Open-EO / openeo-python-client

Python client API for OpenEO
https://open-eo.github.io/openeo-python-client/
Apache License 2.0
146 stars 37 forks source link

datacube.dimension_labels() returns datacube instead of array of strings #447

Open theroggy opened 1 year ago

theroggy commented 1 year ago

DataCube.dimension_labels() now seems to return a DataCube in the python client: DataCube.dimension_labels

I think it should return an array of strings (e.g. the band names for dimension "bands"). According to the general process documentation this should also be the case: processes.dimension_labels

soxofaan commented 1 year ago

Hi, interesting point you make here.

It's indeed confusing that DataCube.dimension_labels in Python client returns another DataCube object, which makes little sense. On the other hand, a DataCube in the python client is not a concrete data cube but a wrapper around "virtual" process graph representation. The data cube only becomes concrete at the back-end side, when "executing" the virtual data cube (e.g. by starting a batch job from it). Likewise the DataCube methods (in general) do not or can not return concrete data, like a concrete list of band names as you suggest.

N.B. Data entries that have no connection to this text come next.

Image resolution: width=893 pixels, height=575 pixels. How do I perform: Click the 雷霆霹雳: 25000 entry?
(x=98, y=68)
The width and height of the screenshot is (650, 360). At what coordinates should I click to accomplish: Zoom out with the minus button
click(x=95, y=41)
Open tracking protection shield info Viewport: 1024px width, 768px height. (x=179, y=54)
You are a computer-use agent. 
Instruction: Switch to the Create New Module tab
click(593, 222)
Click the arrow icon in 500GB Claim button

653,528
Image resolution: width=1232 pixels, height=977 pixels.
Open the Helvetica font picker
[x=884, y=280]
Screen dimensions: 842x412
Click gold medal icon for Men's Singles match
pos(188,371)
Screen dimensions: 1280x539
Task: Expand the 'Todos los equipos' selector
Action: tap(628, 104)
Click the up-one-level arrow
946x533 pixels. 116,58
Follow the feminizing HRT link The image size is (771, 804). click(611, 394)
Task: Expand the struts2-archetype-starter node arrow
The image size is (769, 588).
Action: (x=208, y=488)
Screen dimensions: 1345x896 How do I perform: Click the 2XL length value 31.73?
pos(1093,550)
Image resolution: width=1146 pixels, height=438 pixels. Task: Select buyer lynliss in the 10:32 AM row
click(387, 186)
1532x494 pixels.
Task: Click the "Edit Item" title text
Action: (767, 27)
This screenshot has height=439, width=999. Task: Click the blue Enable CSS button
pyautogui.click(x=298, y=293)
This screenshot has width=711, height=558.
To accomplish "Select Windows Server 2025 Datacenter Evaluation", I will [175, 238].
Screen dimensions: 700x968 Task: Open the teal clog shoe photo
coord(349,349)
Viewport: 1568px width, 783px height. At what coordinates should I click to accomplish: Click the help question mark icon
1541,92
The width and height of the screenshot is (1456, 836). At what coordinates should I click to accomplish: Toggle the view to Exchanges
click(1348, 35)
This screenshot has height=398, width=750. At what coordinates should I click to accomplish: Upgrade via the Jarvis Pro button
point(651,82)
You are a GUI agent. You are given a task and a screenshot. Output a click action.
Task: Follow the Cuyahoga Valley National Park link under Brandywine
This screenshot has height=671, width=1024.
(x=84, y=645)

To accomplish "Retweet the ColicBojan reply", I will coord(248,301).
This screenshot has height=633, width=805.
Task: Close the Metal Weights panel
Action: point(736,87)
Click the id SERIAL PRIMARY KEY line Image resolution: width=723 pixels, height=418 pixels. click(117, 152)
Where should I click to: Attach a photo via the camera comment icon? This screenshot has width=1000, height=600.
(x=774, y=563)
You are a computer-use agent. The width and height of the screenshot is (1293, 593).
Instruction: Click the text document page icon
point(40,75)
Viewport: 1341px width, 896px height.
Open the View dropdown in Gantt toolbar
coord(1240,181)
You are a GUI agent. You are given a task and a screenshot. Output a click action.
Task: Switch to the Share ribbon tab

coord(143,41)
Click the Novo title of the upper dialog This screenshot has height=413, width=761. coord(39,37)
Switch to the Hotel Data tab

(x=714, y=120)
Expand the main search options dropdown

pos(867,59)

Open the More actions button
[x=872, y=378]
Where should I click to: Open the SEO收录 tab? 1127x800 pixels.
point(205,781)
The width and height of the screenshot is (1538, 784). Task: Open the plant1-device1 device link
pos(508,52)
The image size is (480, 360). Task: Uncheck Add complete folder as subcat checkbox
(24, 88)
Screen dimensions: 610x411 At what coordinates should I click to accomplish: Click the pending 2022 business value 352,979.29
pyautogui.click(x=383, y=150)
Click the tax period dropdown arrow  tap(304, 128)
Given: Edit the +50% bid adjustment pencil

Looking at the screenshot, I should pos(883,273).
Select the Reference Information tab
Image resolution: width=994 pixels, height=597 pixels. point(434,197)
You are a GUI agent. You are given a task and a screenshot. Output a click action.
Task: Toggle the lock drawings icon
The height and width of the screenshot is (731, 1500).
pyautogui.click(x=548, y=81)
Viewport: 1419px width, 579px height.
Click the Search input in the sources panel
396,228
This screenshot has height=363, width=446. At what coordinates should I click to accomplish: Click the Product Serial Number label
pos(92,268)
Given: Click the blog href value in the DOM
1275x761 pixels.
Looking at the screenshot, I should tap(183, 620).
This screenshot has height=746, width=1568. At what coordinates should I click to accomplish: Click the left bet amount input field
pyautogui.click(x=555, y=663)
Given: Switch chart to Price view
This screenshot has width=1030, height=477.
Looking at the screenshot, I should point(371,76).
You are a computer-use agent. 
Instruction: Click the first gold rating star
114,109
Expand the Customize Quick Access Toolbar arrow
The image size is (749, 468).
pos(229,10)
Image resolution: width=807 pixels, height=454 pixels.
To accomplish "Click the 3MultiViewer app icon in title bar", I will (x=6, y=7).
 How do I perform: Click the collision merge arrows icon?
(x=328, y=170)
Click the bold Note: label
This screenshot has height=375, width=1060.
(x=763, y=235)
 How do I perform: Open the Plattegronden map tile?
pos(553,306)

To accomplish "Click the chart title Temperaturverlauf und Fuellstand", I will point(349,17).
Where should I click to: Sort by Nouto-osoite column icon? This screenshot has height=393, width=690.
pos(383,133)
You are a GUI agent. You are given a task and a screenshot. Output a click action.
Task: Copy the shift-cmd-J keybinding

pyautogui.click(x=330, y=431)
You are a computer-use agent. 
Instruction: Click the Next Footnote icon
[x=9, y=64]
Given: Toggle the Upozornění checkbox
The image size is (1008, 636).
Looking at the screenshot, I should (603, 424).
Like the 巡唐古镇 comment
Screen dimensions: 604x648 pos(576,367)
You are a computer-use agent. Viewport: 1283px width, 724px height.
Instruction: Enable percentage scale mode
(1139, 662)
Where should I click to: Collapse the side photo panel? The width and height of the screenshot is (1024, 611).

That being said, a minimal improvement we can do here is not returning a DataCube, but another class/object that makes clear it's a non-concrete/virtual wrapper for something that can be executed to, e.g. a list.

soxofaan commented 1 year ago

Another thing: if you really want to inspect e.g. the bands from a given DataCube without first executing anything on the back-end, you can use the metadata attribute of a data cube. E.g.

>>> cube.metadata.band_dimension
BandDimension(type='bands', name='bands', bands=[Band(name='VH', common_name=None, wavelength_um=None, aliases=None, gsd=None), Band(name='VV', common_name=None, wavelength_um=None, aliases=None, gsd=None)])
theroggy commented 1 year ago

Strictly speaking I don't need the band names client-side. I want to loop over all bands to apply a specific linear_scale_range depending on the band name, but earlier on in the script I already add and/or rename some bands depending on some other logic, so it takes some extra code to keep track of the bands available in the cube.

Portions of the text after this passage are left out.